**Work task**
Output everything in the listing exactly.

**Recorded information**
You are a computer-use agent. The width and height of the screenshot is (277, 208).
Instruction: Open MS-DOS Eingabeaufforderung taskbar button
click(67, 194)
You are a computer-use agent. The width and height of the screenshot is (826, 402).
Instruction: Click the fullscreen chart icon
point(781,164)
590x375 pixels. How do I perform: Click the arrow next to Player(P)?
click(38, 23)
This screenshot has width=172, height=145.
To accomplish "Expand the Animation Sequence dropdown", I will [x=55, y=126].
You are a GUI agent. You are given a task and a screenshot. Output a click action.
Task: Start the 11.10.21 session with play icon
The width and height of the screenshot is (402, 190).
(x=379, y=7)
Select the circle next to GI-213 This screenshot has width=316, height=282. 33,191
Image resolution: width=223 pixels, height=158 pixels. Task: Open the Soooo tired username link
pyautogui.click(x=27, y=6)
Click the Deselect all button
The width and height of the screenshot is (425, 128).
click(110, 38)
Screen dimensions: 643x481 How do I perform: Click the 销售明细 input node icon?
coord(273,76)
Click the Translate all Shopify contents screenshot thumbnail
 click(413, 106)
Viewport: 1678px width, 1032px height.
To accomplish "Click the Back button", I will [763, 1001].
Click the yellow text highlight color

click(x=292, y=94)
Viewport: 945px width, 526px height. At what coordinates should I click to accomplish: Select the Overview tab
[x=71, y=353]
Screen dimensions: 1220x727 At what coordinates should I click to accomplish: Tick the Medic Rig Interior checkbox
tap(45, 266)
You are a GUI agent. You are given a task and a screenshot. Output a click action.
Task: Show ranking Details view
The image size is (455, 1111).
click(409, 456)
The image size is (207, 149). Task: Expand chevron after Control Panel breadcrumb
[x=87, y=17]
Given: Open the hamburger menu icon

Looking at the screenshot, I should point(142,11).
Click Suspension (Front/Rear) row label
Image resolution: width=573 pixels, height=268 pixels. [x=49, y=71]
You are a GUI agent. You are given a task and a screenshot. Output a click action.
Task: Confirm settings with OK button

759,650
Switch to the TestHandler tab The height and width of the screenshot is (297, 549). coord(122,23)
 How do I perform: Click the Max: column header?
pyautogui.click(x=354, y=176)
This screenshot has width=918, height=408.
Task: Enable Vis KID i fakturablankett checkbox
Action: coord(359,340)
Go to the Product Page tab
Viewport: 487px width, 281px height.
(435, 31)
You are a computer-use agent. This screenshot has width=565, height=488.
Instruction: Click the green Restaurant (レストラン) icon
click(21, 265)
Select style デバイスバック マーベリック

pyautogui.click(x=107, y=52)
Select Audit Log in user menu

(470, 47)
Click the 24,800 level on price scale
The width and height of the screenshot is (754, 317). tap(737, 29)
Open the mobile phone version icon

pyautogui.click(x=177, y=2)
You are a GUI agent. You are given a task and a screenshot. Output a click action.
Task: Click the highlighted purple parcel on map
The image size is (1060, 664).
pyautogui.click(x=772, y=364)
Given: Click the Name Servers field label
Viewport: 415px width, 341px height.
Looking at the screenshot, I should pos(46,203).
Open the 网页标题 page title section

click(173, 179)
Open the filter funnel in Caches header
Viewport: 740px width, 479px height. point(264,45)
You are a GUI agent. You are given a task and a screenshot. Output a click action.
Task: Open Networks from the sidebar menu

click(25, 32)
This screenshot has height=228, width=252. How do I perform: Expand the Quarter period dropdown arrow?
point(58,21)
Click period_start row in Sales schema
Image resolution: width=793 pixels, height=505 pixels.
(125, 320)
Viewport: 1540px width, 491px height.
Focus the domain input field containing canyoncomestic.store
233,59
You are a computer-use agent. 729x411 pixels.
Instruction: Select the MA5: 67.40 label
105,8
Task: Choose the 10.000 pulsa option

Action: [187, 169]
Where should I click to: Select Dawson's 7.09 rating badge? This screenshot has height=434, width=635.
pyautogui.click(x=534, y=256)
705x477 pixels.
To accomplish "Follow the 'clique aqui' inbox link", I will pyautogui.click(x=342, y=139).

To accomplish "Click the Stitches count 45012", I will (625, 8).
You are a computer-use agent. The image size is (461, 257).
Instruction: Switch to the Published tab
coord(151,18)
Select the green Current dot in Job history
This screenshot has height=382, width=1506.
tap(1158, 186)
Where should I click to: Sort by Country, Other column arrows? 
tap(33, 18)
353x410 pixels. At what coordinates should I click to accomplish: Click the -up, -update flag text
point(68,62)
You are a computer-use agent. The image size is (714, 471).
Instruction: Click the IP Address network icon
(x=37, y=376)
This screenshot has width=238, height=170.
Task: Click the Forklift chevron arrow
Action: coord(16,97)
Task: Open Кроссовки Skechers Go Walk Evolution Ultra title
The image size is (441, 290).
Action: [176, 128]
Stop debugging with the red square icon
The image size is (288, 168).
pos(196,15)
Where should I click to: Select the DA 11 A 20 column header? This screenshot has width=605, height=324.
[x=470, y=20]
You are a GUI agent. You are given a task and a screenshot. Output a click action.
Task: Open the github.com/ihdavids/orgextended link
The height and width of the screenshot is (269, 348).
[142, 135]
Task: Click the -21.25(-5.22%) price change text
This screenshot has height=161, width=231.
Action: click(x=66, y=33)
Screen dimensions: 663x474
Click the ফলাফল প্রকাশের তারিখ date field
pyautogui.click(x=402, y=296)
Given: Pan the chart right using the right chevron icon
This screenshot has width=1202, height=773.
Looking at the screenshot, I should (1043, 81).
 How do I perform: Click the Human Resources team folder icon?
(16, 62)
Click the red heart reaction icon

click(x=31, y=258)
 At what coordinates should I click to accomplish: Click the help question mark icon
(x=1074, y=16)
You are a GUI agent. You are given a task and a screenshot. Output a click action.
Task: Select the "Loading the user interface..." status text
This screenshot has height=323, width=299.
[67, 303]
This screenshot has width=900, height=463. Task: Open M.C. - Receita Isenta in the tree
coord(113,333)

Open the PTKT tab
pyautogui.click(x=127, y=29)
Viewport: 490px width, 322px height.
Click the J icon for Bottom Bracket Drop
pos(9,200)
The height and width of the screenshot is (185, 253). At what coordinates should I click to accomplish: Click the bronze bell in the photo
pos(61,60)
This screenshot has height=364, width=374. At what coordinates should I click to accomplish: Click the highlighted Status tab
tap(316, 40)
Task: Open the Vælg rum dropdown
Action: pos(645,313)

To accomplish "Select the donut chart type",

**Exercise answer**
You are a computer-use agent. The width and height of the screenshot is (277, 208).
Instruction: Open MS-DOS Eingabeaufforderung taskbar button
click(67, 194)
You are a computer-use agent. The width and height of the screenshot is (826, 402).
Instruction: Click the fullscreen chart icon
point(781,164)
590x375 pixels. How do I perform: Click the arrow next to Player(P)?
click(38, 23)
This screenshot has width=172, height=145.
To accomplish "Expand the Animation Sequence dropdown", I will [x=55, y=126].
You are a GUI agent. You are given a task and a screenshot. Output a click action.
Task: Start the 11.10.21 session with play icon
The width and height of the screenshot is (402, 190).
(x=379, y=7)
Select the circle next to GI-213 This screenshot has width=316, height=282. 33,191
Image resolution: width=223 pixels, height=158 pixels. Task: Open the Soooo tired username link
pyautogui.click(x=27, y=6)
Click the Deselect all button
The width and height of the screenshot is (425, 128).
click(110, 38)
Screen dimensions: 643x481 How do I perform: Click the 销售明细 input node icon?
coord(273,76)
Click the Translate all Shopify contents screenshot thumbnail
 click(413, 106)
Viewport: 1678px width, 1032px height.
To accomplish "Click the Back button", I will [763, 1001].
Click the yellow text highlight color

click(x=292, y=94)
Viewport: 945px width, 526px height. At what coordinates should I click to accomplish: Select the Overview tab
[x=71, y=353]
Screen dimensions: 1220x727 At what coordinates should I click to accomplish: Tick the Medic Rig Interior checkbox
tap(45, 266)
You are a GUI agent. You are given a task and a screenshot. Output a click action.
Task: Show ranking Details view
The image size is (455, 1111).
click(409, 456)
The image size is (207, 149). Task: Expand chevron after Control Panel breadcrumb
[x=87, y=17]
Given: Open the hamburger menu icon

Looking at the screenshot, I should point(142,11).
Click Suspension (Front/Rear) row label
Image resolution: width=573 pixels, height=268 pixels. [x=49, y=71]
You are a GUI agent. You are given a task and a screenshot. Output a click action.
Task: Confirm settings with OK button

759,650
Switch to the TestHandler tab The height and width of the screenshot is (297, 549). coord(122,23)
 How do I perform: Click the Max: column header?
pyautogui.click(x=354, y=176)
This screenshot has width=918, height=408.
Task: Enable Vis KID i fakturablankett checkbox
Action: coord(359,340)
Go to the Product Page tab
Viewport: 487px width, 281px height.
(435, 31)
You are a computer-use agent. This screenshot has width=565, height=488.
Instruction: Click the green Restaurant (レストラン) icon
click(21, 265)
Select style デバイスバック マーベリック

pyautogui.click(x=107, y=52)
Select Audit Log in user menu

(470, 47)
Click the 24,800 level on price scale
The width and height of the screenshot is (754, 317). tap(737, 29)
Open the mobile phone version icon

pyautogui.click(x=177, y=2)
You are a GUI agent. You are given a task and a screenshot. Output a click action.
Task: Click the highlighted purple parcel on map
The image size is (1060, 664).
pyautogui.click(x=772, y=364)
Given: Click the Name Servers field label
Viewport: 415px width, 341px height.
Looking at the screenshot, I should pos(46,203).
Open the 网页标题 page title section

click(173, 179)
Open the filter funnel in Caches header
Viewport: 740px width, 479px height. point(264,45)
You are a GUI agent. You are given a task and a screenshot. Output a click action.
Task: Open Networks from the sidebar menu

click(25, 32)
This screenshot has height=228, width=252. How do I perform: Expand the Quarter period dropdown arrow?
point(58,21)
Click period_start row in Sales schema
Image resolution: width=793 pixels, height=505 pixels.
(125, 320)
Viewport: 1540px width, 491px height.
Focus the domain input field containing canyoncomestic.store
233,59
You are a computer-use agent. 729x411 pixels.
Instruction: Select the MA5: 67.40 label
105,8
Task: Choose the 10.000 pulsa option

Action: [187, 169]
Where should I click to: Select Dawson's 7.09 rating badge? This screenshot has height=434, width=635.
pyautogui.click(x=534, y=256)
705x477 pixels.
To accomplish "Follow the 'clique aqui' inbox link", I will pyautogui.click(x=342, y=139).

To accomplish "Click the Stitches count 45012", I will (625, 8).
You are a computer-use agent. The image size is (461, 257).
Instruction: Switch to the Published tab
coord(151,18)
Select the green Current dot in Job history
This screenshot has height=382, width=1506.
tap(1158, 186)
Where should I click to: Sort by Country, Other column arrows? 
tap(33, 18)
353x410 pixels. At what coordinates should I click to accomplish: Click the -up, -update flag text
point(68,62)
You are a computer-use agent. The image size is (714, 471).
Instruction: Click the IP Address network icon
(x=37, y=376)
This screenshot has width=238, height=170.
Task: Click the Forklift chevron arrow
Action: coord(16,97)
Task: Open Кроссовки Skechers Go Walk Evolution Ultra title
The image size is (441, 290).
Action: [176, 128]
Stop debugging with the red square icon
The image size is (288, 168).
pos(196,15)
Where should I click to: Select the DA 11 A 20 column header? This screenshot has width=605, height=324.
[x=470, y=20]
You are a GUI agent. You are given a task and a screenshot. Output a click action.
Task: Open the github.com/ihdavids/orgextended link
The height and width of the screenshot is (269, 348).
[142, 135]
Task: Click the -21.25(-5.22%) price change text
This screenshot has height=161, width=231.
Action: click(x=66, y=33)
Screen dimensions: 663x474
Click the ফলাফল প্রকাশের তারিখ date field
pyautogui.click(x=402, y=296)
Given: Pan the chart right using the right chevron icon
This screenshot has width=1202, height=773.
Looking at the screenshot, I should (1043, 81).
 How do I perform: Click the Human Resources team folder icon?
(16, 62)
Click the red heart reaction icon

click(x=31, y=258)
 At what coordinates should I click to accomplish: Click the help question mark icon
(x=1074, y=16)
You are a GUI agent. You are given a task and a screenshot. Output a click action.
Task: Select the "Loading the user interface..." status text
This screenshot has height=323, width=299.
[67, 303]
This screenshot has width=900, height=463. Task: Open M.C. - Receita Isenta in the tree
coord(113,333)

Open the PTKT tab
pyautogui.click(x=127, y=29)
Viewport: 490px width, 322px height.
Click the J icon for Bottom Bracket Drop
pos(9,200)
The height and width of the screenshot is (185, 253). At what coordinates should I click to accomplish: Click the bronze bell in the photo
pos(61,60)
This screenshot has height=364, width=374. At what coordinates should I click to accomplish: Click the highlighted Status tab
tap(316, 40)
Task: Open the Vælg rum dropdown
Action: pos(645,313)

To accomplish "Select the donut chart type",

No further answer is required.